With each passing year, students take on an increasing amount of student debt as they pursue higher education. At Rutgers, part of the increasing burden on students can be attributed to a decrease in state appropriations.

Cuts in state funding for public schools drive up tuition and force universities to reduce faculty numbers and offer less courses, among other reductions, according to the Center on Budget and Policy Priorities. 

“State appropriations for operating costs, which offset the cost of an in-state student’s education before tuition is applied, have remained flat in recent years and not kept pace with inflation,” said Kathy Dettloff, vice president of Financial Planning and Budgeting.

State funding for higher education has declined nationally in recent years, according to the center's website. While New Jersey has seen small cuts compared to other states, the price of in-state tuition in the Garden State remains one of the highest.

This year, in-state Rutgers students saw tuition reach an all-time high of approximately $14,638 with additional fees, an increase of 1.85 percent from last year. 

This was lower than the average 2.1-percent increase seen over the last three years, Dettloff said.

For out-of-state students, tuition with fees is approximately $30,579. 

“The University uses a combination of enrollment growth and University-wide efforts to do more with less, to ensure modest increases in tuition and fees,” Dettloff said. “Grants, scholarships, federal work-study and other forms of financial aid reduce the cost for students and their families.”
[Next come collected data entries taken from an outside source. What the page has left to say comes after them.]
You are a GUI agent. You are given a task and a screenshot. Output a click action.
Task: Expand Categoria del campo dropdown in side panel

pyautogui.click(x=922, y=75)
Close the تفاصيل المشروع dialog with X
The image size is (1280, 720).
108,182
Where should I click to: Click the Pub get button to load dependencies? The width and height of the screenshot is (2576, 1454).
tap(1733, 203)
Open tuition hearings held by the Board of Governors allow students to voice their concerns regarding tuition, fees and housing prices. It is 1 of 2 opportunities that students have to provide input on the yearly budget before it is finalized.

At the April 2017 meeting, only four students were in attendance. University President Robert L. Barchi attributed that number to the University's effort to keep tuition down and the absence of a “common group of individuals.” 
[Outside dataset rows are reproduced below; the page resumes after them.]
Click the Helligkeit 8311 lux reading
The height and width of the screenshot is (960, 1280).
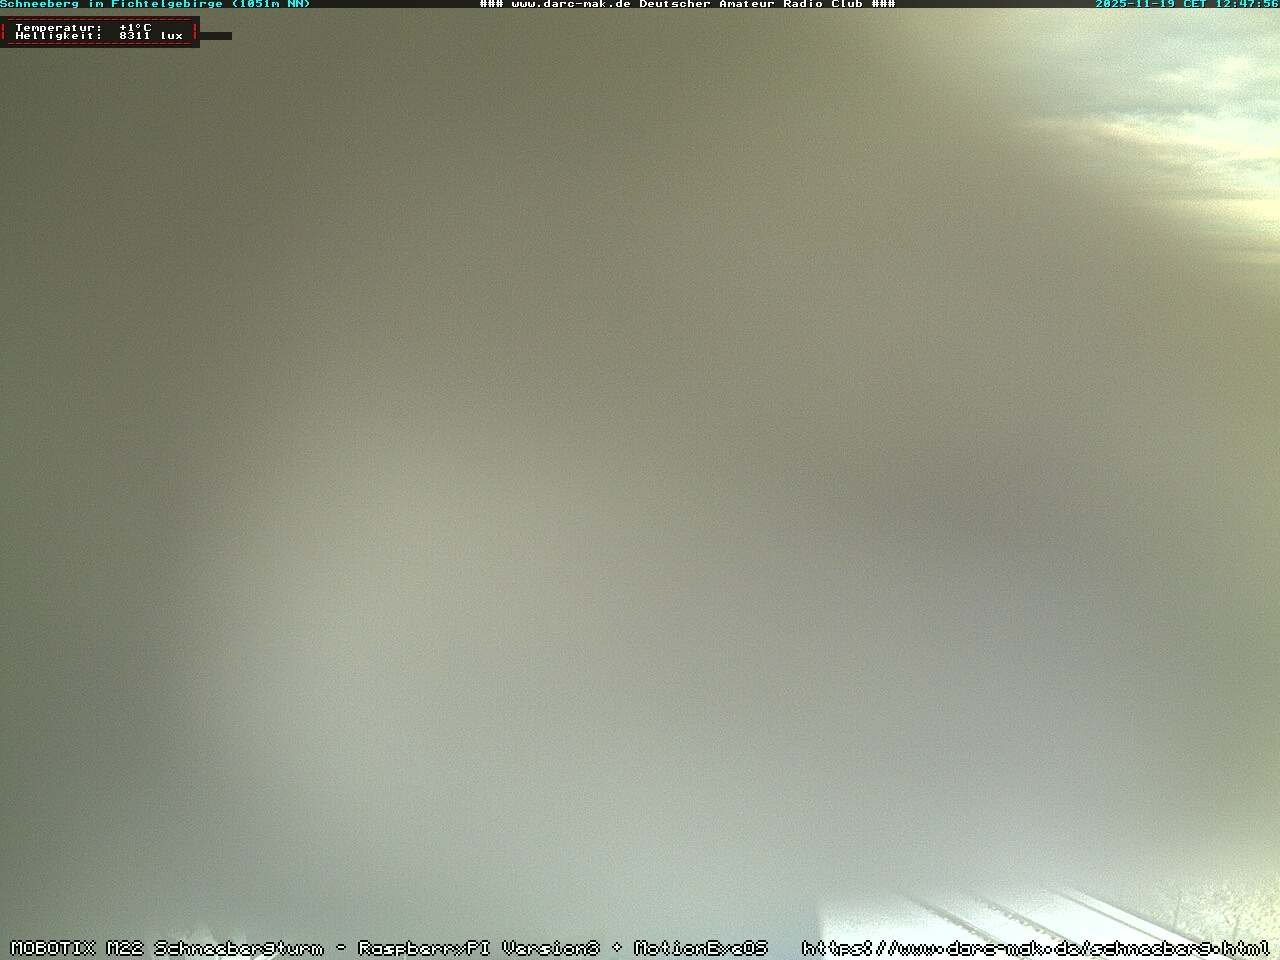[x=99, y=36]
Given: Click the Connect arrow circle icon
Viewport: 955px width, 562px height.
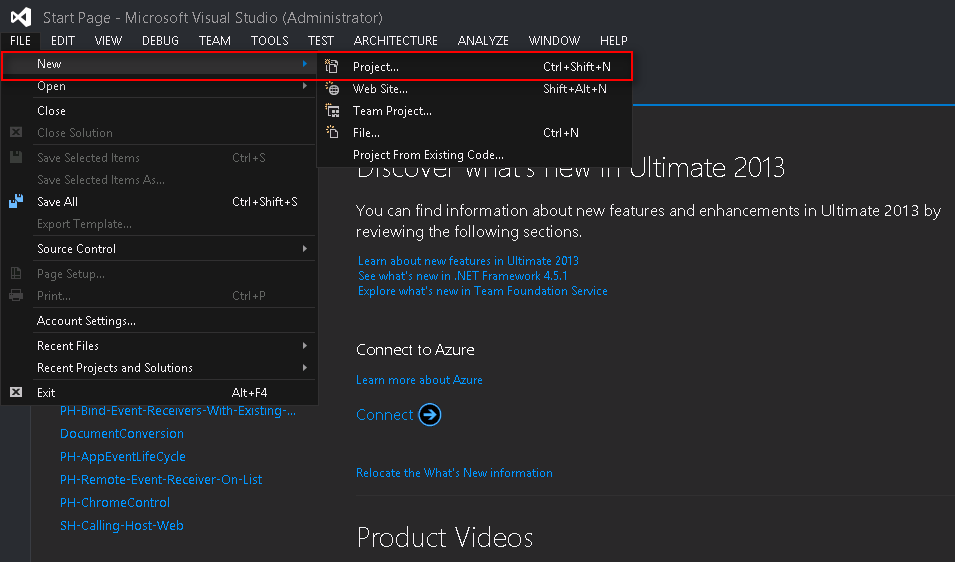Looking at the screenshot, I should click(x=430, y=415).
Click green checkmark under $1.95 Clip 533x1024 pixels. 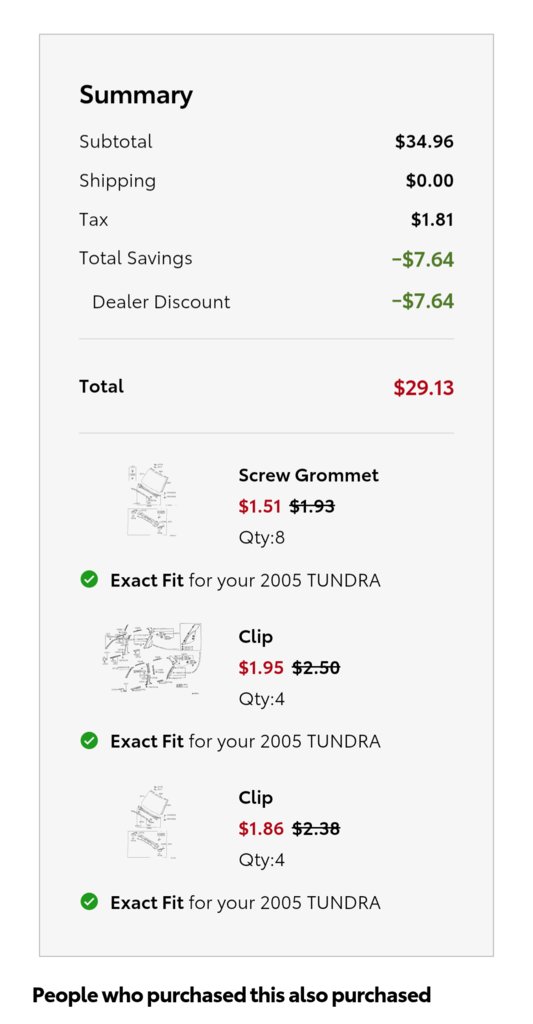tap(89, 741)
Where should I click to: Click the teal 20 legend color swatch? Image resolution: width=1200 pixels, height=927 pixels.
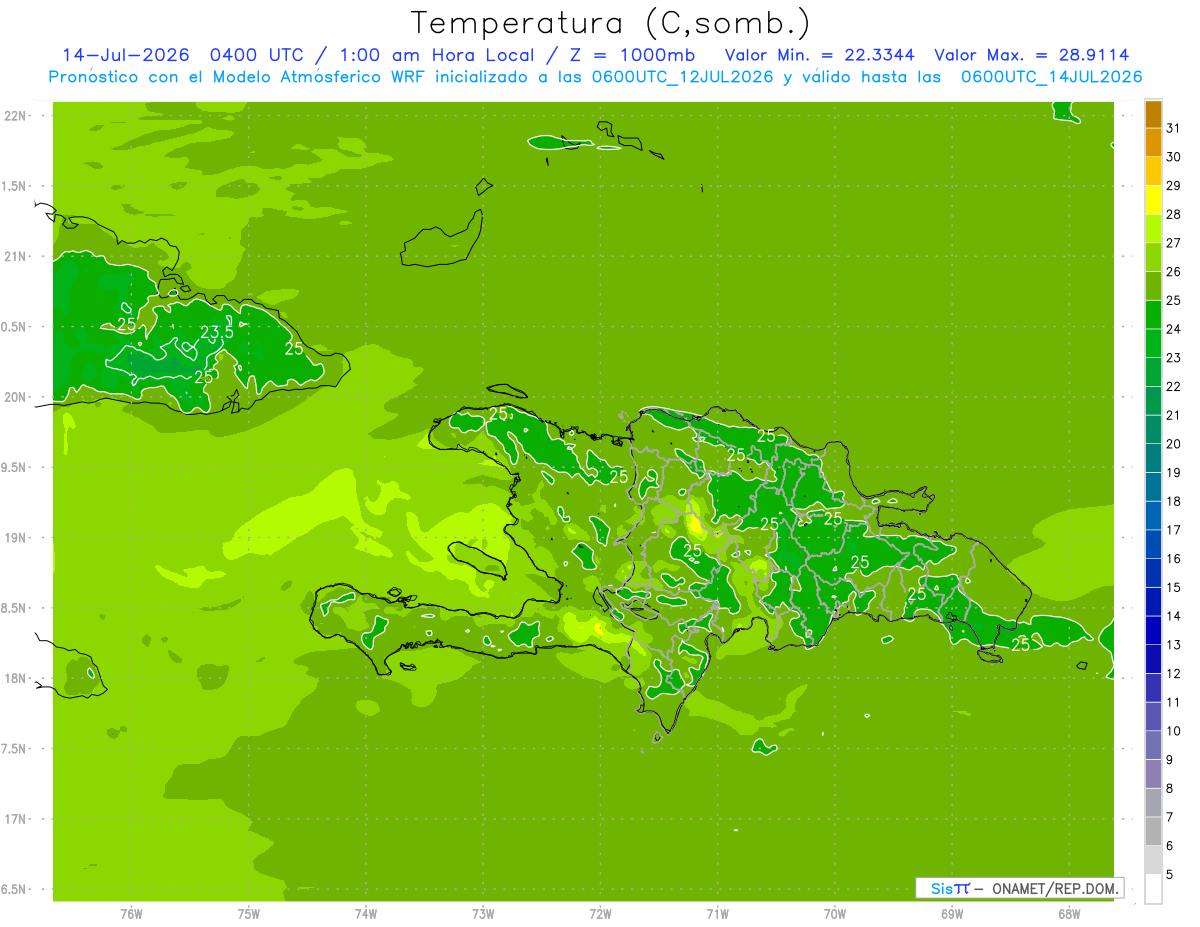pyautogui.click(x=1153, y=458)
During the meeting, Dettloff discussed the declining support of the state and federal governments toward higher education institutions, such as Rutgers, and its impact on the University’s allotment of $3.9 billion in annual expenses.

“Each year, the University must manage increases in mandatory costs, including fuel, utilities, negotiated salary increases for our employees, fringe benefits and other required expenditures,” she said. “Tuition caps do not address these realities.”

Eighty percent of Rutgers students receive some form of financial aid. The University self-funds the Rutgers Assistance Grant program, “which augments federal and state student aid and other scholarship programs to help our neediest students,” Dettloff said in an email.

Barchi’s decision to increase the student-minimum wage to $11 per hour was another step to defray the cost of education for students, Dettloff said.

Rutgers advocates for government support throughout the year, she said. The University has been successful in securing annual increases to the Tuition Aid Grant (TAG) program “in the face of many mounting pressures in the state budget.” 

The Department of External Affairs advocates on behalf of the University in New Jersey and Washington, D.C., along with other elected officials and government lawmakers, Dettloff said. Barchi addresses both the budget committees of the New Jersey State General Assembly and the State Senate annually, during the state legislature’s budget deliberations. 

“Rutgers University is committed to access and affordability for our students while providing an excellent education,” Dettloff said.